== Segment start ==

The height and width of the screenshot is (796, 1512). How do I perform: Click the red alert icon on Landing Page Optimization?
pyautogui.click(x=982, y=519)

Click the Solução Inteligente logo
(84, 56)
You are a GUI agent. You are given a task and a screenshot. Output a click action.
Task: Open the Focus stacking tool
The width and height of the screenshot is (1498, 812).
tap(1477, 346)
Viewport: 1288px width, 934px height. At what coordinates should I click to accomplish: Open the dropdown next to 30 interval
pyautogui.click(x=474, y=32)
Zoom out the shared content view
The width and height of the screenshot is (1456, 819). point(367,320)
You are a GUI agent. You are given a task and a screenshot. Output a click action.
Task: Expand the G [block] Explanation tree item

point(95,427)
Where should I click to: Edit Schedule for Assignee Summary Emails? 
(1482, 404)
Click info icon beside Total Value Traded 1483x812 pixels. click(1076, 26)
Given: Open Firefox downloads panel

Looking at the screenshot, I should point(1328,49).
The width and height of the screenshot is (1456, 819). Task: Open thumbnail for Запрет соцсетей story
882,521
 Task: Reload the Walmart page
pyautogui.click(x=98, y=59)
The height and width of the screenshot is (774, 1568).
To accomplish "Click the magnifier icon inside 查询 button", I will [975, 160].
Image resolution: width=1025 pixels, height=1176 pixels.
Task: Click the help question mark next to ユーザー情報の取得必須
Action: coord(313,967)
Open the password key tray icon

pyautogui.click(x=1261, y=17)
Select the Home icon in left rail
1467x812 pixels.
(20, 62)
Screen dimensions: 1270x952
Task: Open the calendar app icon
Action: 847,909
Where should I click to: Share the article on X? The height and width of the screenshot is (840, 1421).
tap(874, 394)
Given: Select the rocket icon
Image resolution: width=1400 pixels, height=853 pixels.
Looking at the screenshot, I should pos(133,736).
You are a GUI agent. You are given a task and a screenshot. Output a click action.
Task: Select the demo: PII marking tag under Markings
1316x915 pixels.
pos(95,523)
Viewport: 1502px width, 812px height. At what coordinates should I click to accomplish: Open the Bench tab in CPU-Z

== Segment end ==

Description of the task: Your task is to reproduce all the records above exactly as they appear.

Response area:
The height and width of the screenshot is (796, 1512). How do I perform: Click the red alert icon on Landing Page Optimization?
pyautogui.click(x=982, y=519)

Click the Solução Inteligente logo
(84, 56)
You are a GUI agent. You are given a task and a screenshot. Output a click action.
Task: Open the Focus stacking tool
The width and height of the screenshot is (1498, 812).
tap(1477, 346)
Viewport: 1288px width, 934px height. At what coordinates should I click to accomplish: Open the dropdown next to 30 interval
pyautogui.click(x=474, y=32)
Zoom out the shared content view
The width and height of the screenshot is (1456, 819). point(367,320)
You are a GUI agent. You are given a task and a screenshot. Output a click action.
Task: Expand the G [block] Explanation tree item

point(95,427)
Where should I click to: Edit Schedule for Assignee Summary Emails? 
(1482, 404)
Click info icon beside Total Value Traded 1483x812 pixels. click(1076, 26)
Given: Open Firefox downloads panel

Looking at the screenshot, I should point(1328,49).
The width and height of the screenshot is (1456, 819). Task: Open thumbnail for Запрет соцсетей story
882,521
 Task: Reload the Walmart page
pyautogui.click(x=98, y=59)
The height and width of the screenshot is (774, 1568).
To accomplish "Click the magnifier icon inside 查询 button", I will [975, 160].
Image resolution: width=1025 pixels, height=1176 pixels.
Task: Click the help question mark next to ユーザー情報の取得必須
Action: coord(313,967)
Open the password key tray icon

pyautogui.click(x=1261, y=17)
Select the Home icon in left rail
1467x812 pixels.
(20, 62)
Screen dimensions: 1270x952
Task: Open the calendar app icon
Action: 847,909
Where should I click to: Share the article on X? The height and width of the screenshot is (840, 1421).
tap(874, 394)
Given: Select the rocket icon
Image resolution: width=1400 pixels, height=853 pixels.
Looking at the screenshot, I should pos(133,736).
You are a GUI agent. You are given a task and a screenshot. Output a click action.
Task: Select the demo: PII marking tag under Markings
1316x915 pixels.
pos(95,523)
Viewport: 1502px width, 812px height. At what coordinates should I click to accomplish: Open the Bench tab in CPU-Z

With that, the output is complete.